Horizontal Across PHR Accounts
Far and away, the most useful technique for the MedCommons PHR application, is to partition "accounts" or "users" across a collection of separate systems, and to construct a redirection mechanism that gets any user connected to the correct system whenever service is requested. Partitioning might be done according to user account id (as myspace does) but for now the first partitioning for MedCommons will be by licensee - that is each licensee runs its own MedCommons Instance, on servers that are committed to just that task. The separate licensees interoperate like current ATM networks, all licensees will honor all other licensees cards.
These separate MedCommons partitions can run in separate servers in the same data center, or in disparate, international centers, according to the wishes of the licensees, but all interoperate. Since we can handle any number of separate licensees independently running separate MedCommons instances the next scaling issue is the maximum size instance that we might support? A very large MedCommons licensee like a bank might operate several separate MedCommons instances, as it expanded the customer base to which it was supplying PHRs.
How large an instance can we reasonably handle on completely stock hardware, (eg amazon ec2 servers)? How large an instance can we reasonably handle on a custom assemblage and self-hosting of off the shelf components? Each of these can be measured without too much effort. This sets the size of the sub-partition in terms of the number of users per instance, and also sets a price per user.
Vertical within A MedCommons Instance
The next set of techniques work within a solitary MedCommons instance. The architecture of each instance surrounds a database with a local array of application servers, a local or remote array of gateway servers, and a very large collection of cxp and http devices supplying small updates to users personal health records. These arrays of servers can be added as necessary to support cpu capacity, or to add more user storage caching,
• We can add more application servers, until either the round robin capacity of our server farm is exceeded, or we exceed the number of permitted database connections into the solitary database.

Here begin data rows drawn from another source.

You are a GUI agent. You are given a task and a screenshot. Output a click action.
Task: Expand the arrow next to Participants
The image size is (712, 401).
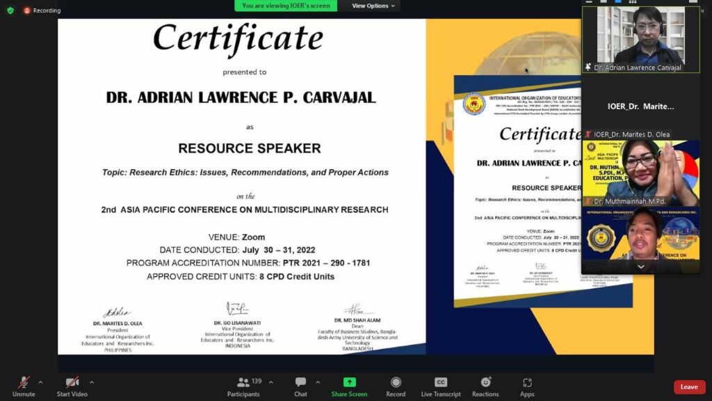coord(270,382)
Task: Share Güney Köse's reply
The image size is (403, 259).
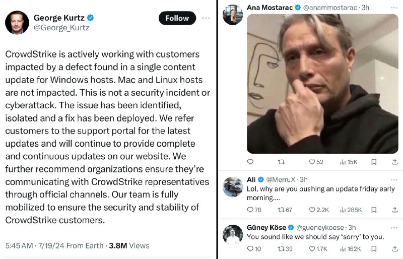Action: pyautogui.click(x=394, y=248)
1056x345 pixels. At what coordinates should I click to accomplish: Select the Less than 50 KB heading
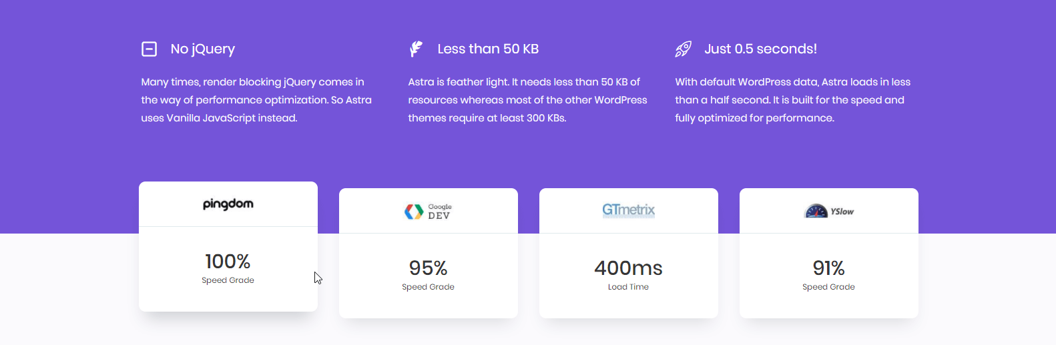pyautogui.click(x=488, y=49)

• We can add more gateway servers to increase storage and handle more devices as we see fit. Since these connect dynamically, they will just see performance degradation when we overload the capacity of the central system application servers or database
• We can increase the transaction processing capacity of the database in a variety of ways, including throwing more hardware (more cpus and memory, more disks, better storage) and software (faster database software, smarter coding of MedCommons software)
MedCommons is currently configuring a system to support up to 100K user accounts that functions as a real or virtual appliance - when plugged in, it brings up a useful MedCommons instance that can be customized or used as is.

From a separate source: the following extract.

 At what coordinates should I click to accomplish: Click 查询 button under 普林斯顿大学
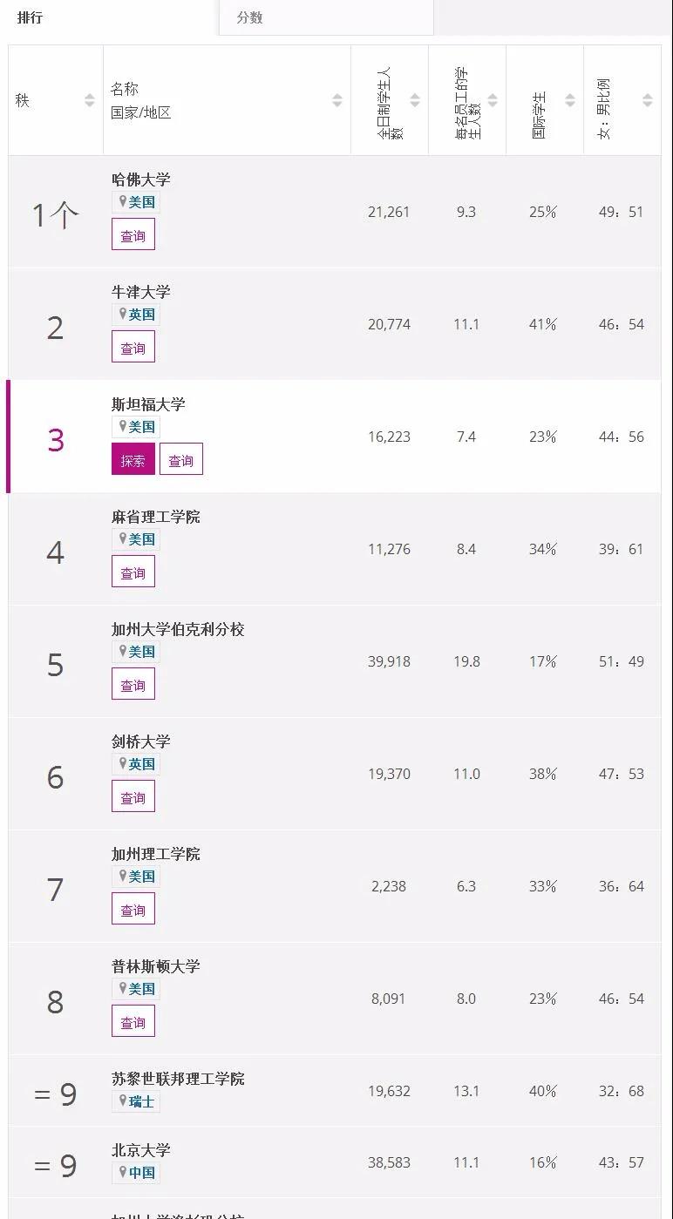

Finally, we need to consider whether the coordination service run by MedCommons to handle the redirections between instances is a performance limitation? As currently specified, each MedCommons instance interacts with the coordinator once for every 10000 tracking numbers, and once for every 1000 new accounts, so this load is totally controlled. What is unpredictable is how often the redirector service will really need to be invoked, but the answer, for now, is probably rarely. And, if necessary, a custom server could be written to handle the redirections, relying on large memory tables and high speed direct socket connections, rather than the layered, slower approach taken by the current software.